Once this is done, you can tighten the collet down with an aligning pin or wrench according to manufacturer directions.
Step 3 – Attach Your Base to Your Dremel Rotary Cutting Machine
Your Dremel router bit comes with complete instructions for this step, though it should be fairly straightforward.
Most models will simply require you to remove a cap and place the base into place before attaching that cap back on after adjusting if necessary.
You’ll know your bit is securely attached when all parts move as they should and nothing wobbles too much during use.
Step 4 – Adjust Router Bit Depth
Now that your bit is secure in its base, you’ll need to adjust the depth of the cut.
Turn on your Dremel rotary tool and bring it up to speed before setting the depth at its lowest point.
This is done by rotating a knob or screw on the side of your base according to manufacturer specifications for safe operation.
Step 5 – Cut Your First Piece
Begin routing whatever piece you’re using with the router bit itself attached to your Dremel rotary cutting machine.
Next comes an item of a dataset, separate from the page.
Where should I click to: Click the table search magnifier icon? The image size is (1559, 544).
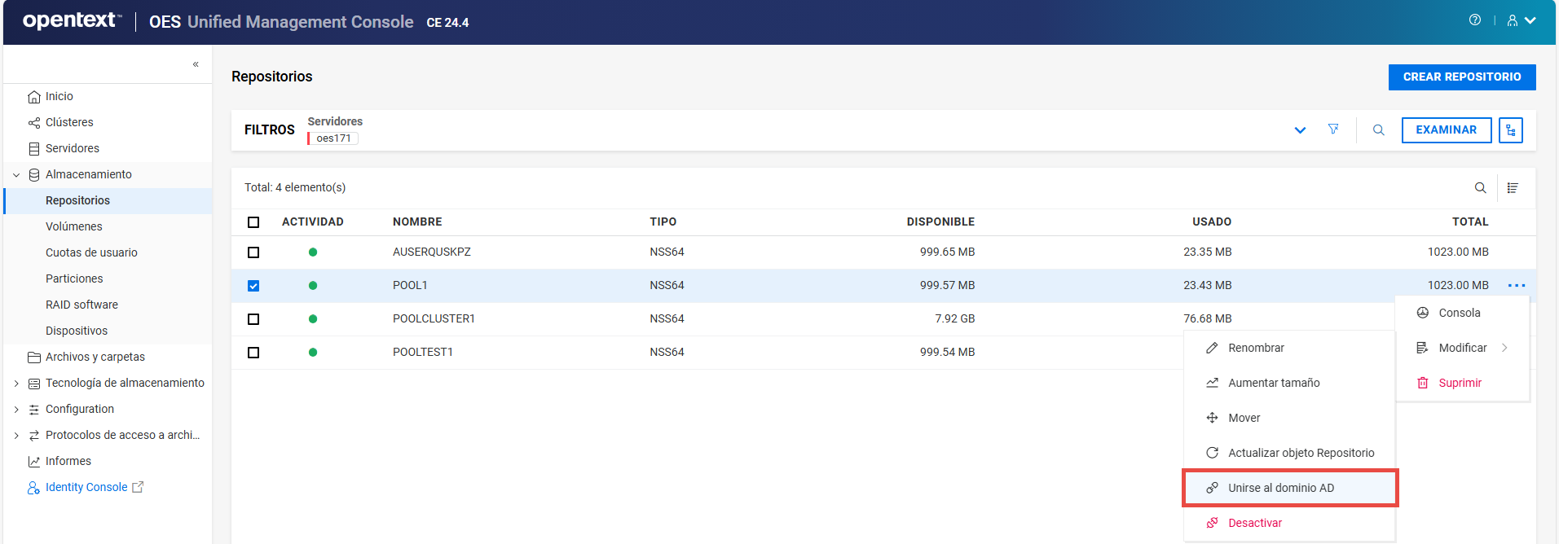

Guide it along slowly, taking care not to place excessive pressure onto either what you are cutting or into the bit itself which might cause damage or defective results.
Just as with any type of bit used for this purpose, take care not to move too fast, creating friction between the surface of the bits and that of the material you are routing.
Step 6 – Cut Your Second Piece
Once you’ve cut your first piece, turn off the Dremel rotary tool and remove the bit from its base before rotating it to use as a router head on another side of that piece.
Repeat steps 4 through 5 above according to manufacturer specifications for safe operation once again.
Some Dremel router bits come with an up spiral design, while others feature a down spiral design.
It’s important to keep this in mind when using these products because certain types of bits tend to create swirls on the surface of routed materials.
Because of their orientation so be careful when making your adjustments if necessary after testing out each type.
This guide will show you how to do so.
Step 7 – Test the Bit Orientation on Your First Piece
To begin, adjust your depth to its lowest point and make a path across the surface of your first piece using your Dremel router bit as described in step 5 above.
You can now take a quick pass over this area with high grit sandpaper (1200 or higher) which should give you enough information about how these two types of bits will work based on that test alone.
If you notice ugly swirl marks after running this test, switch your collet orientation accordingly before moving on to steps 8 through 11 below.
Once you’re done, turn off the Dremel rotary tool and remove it from its base as well before returning it for use with another side of your piece.
Step 8 – Test the Bit Orientation on Your Second Piece
Repeat step 7 above, only this time you’ll want to test out each type and their orientation to determine which will work best based on that test alone before moving on to steps 9 through 11 below.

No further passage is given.